Le confinement a libéré le travail réel

Spécialiste de l’organisation du travail, Yves Morieux analyse les effets puissants de la montée du télétravail lors du confinement. D’immenses gains de productivité sont à portée de main, à condition que les managers travaillent eux aussi très différemment.

Le confinement décidé pour enrayer l’épidémie du Covid-19 a bousculé les entreprises, qui ont dû inventer de nouvelles façons de travailler. Vous qui les conseillez sur leur organisation, qu’est-ce qui vous a frappé ?

Deux constats.

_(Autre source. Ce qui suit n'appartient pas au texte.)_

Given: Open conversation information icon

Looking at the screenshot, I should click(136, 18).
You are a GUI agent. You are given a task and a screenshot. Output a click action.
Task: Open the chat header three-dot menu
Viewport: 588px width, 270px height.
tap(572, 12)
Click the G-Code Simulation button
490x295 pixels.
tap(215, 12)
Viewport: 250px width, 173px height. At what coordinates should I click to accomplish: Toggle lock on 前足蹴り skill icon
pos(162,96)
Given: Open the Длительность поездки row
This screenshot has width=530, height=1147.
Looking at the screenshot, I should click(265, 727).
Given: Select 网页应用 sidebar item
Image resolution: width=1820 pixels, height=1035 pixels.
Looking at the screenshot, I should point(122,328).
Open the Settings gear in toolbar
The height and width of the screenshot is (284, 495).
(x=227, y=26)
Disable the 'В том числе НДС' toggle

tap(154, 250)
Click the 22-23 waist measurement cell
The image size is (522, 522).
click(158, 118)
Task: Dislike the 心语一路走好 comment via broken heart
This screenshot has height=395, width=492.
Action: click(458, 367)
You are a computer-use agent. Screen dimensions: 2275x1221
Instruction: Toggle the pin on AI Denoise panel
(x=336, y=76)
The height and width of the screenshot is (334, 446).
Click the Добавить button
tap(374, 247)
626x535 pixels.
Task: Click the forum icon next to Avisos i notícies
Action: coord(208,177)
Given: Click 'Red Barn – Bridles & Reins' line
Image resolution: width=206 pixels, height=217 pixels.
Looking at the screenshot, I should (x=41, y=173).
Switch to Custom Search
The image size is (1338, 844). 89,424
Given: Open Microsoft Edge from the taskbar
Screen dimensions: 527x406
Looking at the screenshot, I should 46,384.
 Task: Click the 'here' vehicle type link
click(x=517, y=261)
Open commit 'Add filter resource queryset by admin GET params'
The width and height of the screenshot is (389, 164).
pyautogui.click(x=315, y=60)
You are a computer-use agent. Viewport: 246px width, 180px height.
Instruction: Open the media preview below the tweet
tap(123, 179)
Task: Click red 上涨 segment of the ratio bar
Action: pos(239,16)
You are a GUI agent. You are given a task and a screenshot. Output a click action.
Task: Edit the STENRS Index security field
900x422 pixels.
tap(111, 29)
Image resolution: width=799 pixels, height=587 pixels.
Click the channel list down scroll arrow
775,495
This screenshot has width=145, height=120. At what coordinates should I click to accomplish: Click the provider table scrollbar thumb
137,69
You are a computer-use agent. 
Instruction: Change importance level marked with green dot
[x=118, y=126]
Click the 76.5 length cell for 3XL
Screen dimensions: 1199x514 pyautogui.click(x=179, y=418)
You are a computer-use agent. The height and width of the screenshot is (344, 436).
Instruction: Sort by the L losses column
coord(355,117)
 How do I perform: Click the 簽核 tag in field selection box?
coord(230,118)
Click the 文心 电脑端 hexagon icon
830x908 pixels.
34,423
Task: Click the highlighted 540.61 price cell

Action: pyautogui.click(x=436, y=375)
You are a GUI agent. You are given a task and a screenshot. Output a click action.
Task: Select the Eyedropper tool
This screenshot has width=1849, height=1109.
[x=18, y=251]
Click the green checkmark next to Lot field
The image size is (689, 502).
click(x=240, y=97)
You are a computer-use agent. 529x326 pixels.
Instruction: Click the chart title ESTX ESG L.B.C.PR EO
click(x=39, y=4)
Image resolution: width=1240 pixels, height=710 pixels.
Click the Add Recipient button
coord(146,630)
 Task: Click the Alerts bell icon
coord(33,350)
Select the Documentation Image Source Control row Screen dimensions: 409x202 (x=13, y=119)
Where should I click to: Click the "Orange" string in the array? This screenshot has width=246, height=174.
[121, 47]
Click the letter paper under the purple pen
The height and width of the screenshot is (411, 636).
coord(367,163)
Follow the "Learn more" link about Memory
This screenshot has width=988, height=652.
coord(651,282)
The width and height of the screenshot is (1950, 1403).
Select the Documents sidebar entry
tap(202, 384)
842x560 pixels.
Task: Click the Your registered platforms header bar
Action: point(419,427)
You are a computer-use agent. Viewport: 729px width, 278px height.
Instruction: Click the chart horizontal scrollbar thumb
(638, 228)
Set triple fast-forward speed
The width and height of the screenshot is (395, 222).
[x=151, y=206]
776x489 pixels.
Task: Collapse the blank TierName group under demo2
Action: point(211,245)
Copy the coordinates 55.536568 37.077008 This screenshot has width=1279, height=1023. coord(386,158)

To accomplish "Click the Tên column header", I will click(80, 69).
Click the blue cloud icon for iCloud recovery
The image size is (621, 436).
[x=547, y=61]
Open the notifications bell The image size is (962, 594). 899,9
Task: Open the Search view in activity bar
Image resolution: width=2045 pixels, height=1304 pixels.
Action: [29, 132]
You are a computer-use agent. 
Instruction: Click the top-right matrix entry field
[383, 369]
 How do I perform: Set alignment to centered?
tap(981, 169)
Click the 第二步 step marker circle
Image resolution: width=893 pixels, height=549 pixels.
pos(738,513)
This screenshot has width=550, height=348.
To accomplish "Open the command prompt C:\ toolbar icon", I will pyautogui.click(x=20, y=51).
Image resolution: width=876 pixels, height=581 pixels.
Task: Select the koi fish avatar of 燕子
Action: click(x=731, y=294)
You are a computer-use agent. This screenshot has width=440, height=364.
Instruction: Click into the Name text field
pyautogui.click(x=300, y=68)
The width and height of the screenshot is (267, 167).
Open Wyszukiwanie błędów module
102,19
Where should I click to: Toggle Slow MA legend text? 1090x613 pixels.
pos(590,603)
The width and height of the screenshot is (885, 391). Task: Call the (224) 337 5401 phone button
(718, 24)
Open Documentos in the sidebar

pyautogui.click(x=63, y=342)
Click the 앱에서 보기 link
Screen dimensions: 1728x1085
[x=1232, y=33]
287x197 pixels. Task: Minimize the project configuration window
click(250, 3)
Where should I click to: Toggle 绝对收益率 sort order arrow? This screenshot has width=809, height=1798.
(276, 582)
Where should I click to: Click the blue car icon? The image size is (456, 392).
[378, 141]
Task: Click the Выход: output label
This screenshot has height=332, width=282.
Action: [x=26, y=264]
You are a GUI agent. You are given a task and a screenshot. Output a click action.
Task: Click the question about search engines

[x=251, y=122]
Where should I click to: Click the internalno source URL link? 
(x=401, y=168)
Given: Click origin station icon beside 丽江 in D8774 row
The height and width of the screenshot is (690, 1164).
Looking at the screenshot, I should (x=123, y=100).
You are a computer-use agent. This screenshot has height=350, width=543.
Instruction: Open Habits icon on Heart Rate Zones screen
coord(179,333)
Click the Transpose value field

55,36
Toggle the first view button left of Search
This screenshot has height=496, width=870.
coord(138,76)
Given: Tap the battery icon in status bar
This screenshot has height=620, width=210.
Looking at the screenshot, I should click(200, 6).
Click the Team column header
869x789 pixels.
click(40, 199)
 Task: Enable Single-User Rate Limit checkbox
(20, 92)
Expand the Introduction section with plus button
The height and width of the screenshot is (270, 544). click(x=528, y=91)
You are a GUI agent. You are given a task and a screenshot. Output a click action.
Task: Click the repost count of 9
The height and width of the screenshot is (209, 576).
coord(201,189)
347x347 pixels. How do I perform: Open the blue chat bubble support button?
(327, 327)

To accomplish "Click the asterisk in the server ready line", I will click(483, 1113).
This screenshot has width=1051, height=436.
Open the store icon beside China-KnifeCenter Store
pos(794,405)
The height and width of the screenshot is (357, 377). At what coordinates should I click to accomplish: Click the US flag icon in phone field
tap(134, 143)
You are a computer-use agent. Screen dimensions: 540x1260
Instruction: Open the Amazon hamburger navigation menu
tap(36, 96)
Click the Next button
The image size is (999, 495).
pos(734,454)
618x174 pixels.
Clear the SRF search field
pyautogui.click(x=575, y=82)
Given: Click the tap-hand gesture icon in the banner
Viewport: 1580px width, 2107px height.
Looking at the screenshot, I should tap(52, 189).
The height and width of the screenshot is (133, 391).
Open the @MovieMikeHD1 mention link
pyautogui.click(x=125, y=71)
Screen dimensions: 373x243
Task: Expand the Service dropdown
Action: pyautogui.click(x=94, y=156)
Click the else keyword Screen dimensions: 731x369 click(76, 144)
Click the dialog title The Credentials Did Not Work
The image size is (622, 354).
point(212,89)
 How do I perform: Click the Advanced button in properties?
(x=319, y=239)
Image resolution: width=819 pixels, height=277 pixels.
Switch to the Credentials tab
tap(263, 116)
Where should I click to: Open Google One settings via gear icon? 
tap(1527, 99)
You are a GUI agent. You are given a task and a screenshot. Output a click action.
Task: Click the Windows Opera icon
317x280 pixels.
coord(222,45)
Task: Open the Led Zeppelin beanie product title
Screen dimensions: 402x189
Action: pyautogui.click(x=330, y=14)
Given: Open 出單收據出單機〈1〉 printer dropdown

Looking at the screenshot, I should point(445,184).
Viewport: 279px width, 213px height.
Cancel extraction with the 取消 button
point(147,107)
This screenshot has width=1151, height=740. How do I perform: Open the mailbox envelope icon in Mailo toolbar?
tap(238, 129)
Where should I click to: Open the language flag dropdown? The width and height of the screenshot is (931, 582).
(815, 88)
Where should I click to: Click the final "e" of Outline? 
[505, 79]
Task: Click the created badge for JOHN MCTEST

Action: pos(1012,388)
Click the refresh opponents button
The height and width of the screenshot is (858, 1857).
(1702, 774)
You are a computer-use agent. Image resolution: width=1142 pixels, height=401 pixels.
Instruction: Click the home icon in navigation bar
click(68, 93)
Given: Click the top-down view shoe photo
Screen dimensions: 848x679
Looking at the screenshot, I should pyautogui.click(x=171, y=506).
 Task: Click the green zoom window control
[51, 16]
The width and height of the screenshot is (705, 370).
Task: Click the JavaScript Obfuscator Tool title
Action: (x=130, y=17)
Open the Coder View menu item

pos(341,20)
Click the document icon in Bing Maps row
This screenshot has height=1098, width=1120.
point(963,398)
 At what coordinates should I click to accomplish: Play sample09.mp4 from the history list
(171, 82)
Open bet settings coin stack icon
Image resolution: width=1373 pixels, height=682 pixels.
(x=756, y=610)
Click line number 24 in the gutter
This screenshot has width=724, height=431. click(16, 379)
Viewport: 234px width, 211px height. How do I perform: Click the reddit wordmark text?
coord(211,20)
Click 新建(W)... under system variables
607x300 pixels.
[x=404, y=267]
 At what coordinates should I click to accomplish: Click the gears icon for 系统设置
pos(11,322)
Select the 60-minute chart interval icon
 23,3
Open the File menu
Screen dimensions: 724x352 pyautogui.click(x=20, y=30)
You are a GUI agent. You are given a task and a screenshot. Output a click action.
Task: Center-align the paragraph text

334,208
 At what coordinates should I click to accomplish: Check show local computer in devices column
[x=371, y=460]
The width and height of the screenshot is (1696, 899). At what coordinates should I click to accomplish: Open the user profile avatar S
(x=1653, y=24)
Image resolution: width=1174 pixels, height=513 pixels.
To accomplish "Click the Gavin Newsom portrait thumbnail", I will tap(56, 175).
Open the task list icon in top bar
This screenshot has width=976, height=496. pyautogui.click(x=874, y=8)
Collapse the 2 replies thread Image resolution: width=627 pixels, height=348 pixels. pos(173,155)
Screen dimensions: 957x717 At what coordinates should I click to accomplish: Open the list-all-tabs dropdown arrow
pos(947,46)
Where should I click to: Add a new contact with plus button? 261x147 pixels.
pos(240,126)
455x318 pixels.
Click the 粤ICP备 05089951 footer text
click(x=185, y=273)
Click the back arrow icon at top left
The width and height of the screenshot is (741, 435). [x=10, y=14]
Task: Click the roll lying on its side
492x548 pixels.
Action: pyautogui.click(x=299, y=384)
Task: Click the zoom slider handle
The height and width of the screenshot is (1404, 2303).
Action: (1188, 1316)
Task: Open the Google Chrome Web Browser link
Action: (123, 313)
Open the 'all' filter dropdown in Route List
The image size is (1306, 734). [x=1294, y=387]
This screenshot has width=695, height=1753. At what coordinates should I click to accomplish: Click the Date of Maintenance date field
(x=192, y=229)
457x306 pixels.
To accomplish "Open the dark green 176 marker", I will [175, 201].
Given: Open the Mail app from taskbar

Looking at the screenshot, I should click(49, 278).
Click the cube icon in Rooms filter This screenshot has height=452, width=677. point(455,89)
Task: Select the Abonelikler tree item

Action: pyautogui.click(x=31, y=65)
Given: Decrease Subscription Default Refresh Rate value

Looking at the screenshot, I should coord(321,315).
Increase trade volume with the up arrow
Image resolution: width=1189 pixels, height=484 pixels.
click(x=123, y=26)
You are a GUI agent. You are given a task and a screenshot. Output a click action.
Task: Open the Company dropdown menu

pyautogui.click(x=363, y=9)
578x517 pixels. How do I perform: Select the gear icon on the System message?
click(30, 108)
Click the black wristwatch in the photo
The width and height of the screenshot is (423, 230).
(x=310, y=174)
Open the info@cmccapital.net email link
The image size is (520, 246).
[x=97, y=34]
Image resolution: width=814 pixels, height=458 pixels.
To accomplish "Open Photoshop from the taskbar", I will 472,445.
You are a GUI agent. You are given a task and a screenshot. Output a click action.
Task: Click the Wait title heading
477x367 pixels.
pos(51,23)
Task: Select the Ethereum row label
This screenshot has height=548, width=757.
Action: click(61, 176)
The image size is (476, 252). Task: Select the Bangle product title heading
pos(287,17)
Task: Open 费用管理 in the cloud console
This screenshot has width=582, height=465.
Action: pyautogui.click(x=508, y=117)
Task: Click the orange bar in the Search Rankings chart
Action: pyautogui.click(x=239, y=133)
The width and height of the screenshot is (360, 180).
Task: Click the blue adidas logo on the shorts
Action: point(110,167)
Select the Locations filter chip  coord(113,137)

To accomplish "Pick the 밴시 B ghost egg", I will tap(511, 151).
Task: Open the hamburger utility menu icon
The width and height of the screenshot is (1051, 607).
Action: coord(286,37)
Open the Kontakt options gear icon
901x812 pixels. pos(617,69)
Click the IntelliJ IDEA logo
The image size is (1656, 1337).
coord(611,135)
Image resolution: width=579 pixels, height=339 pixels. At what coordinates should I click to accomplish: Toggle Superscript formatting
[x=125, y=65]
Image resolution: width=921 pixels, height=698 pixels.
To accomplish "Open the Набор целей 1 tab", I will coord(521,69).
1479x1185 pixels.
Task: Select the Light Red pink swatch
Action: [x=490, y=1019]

D’abord, j’observe que la production a moins diminué que la présence en entreprise et que le temps travaillé – même si les données macroéconomiques semblent indiquer que la baisse de l’activité économique est du même ordre que la part des salariés qui ont cessé le travail. C’est la confirmation qu’une bonne partie du temps passé en entreprise n’est pas productif. Ensuite, la contrainte a obligé les entreprises à passer en numérique. Le temps gagné est gigantesque. Tous ceux qui passaient leur journée en réunion ont pu expérimenter des moments en Zoom ou en Teams plus ramassés où se prenaient autant de décisions. Un rendez-vous d’une heure pouvait nécessiter auparavant un ou deux jours de déplacement, avec l’avion ou le train, le taxi, le passage par l’accueil, etc. Avec les outils numériques, il prend… une heure. Un comité de direction qui pouvait durer avant six heures est ramené à une séance de travail sur trois questions clés. Le confinement nous a catapultés dix ans en avance dans la désinhibition face au digital ! Car il ne faut pas s’y tromper, le télétravail est une illustration concrète de la révolution digitale. Ce faisant, il a révélé l’immense potentiel qu’il y a dans les entreprises en matière de productivité. Et en élimination de réunions inutiles…

Qu’en restera-t-il ?

Il ne faut pas confondre la joie que nous éprouvons de nous retrouver à l’air libre sur une terrasse de café avec un désir de retour à la case départ dans le travail. Selon un théorème de marketing, « L’acte de consommation change le consommateur ». On ne change pas les attitudes et les mentalités par la communication ; c’est quand le contexte change que les comportements s’adaptent et la mentalité évolue. Le même mécanisme est ici à l’oeuvre. Après avoir télétravaillé pendant deux mois, nous ne travaillerons plus de la même manière. D’après nos études, avant le confinement, 40 % des employeurs étaient résolument contre le télétravail ou le considéraient comme un phénomène qui devait rester marginal. Cette proportion est tombée à 20 %.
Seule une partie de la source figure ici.